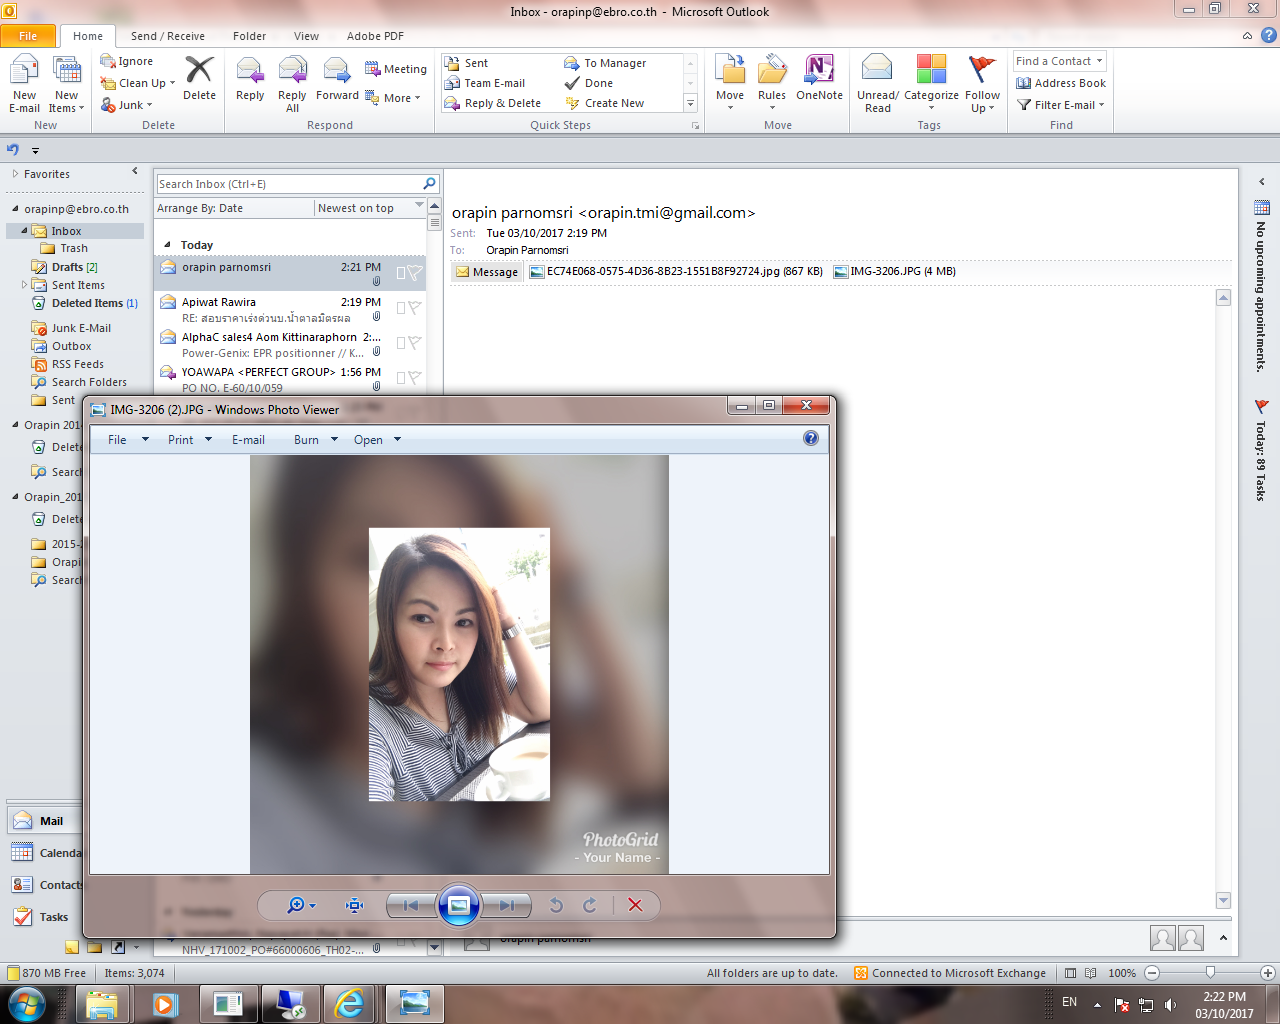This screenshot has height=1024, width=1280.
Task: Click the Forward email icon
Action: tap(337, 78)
--
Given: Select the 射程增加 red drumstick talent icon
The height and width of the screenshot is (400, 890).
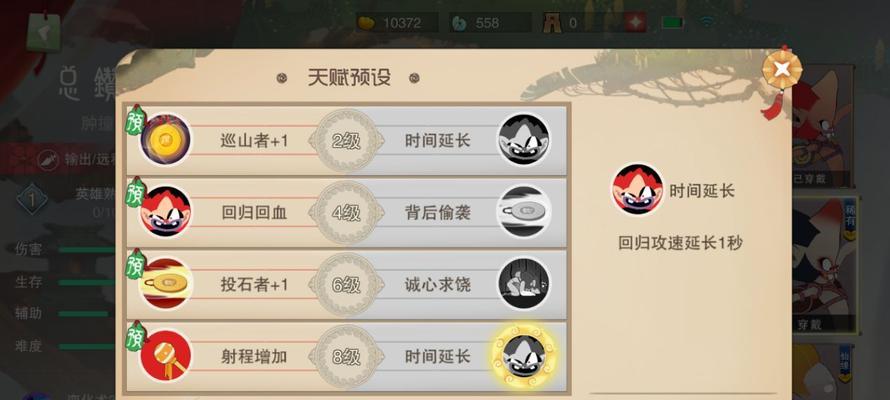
...
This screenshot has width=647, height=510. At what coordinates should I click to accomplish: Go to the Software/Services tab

Action item: Every line above from the line with "Given: Select the" to the line with "The height and", inclusive, must be returned exactly; no other line belongs in the reply.

Final answer:
Given: Select the 射程增加 red drumstick talent icon
The height and width of the screenshot is (400, 890).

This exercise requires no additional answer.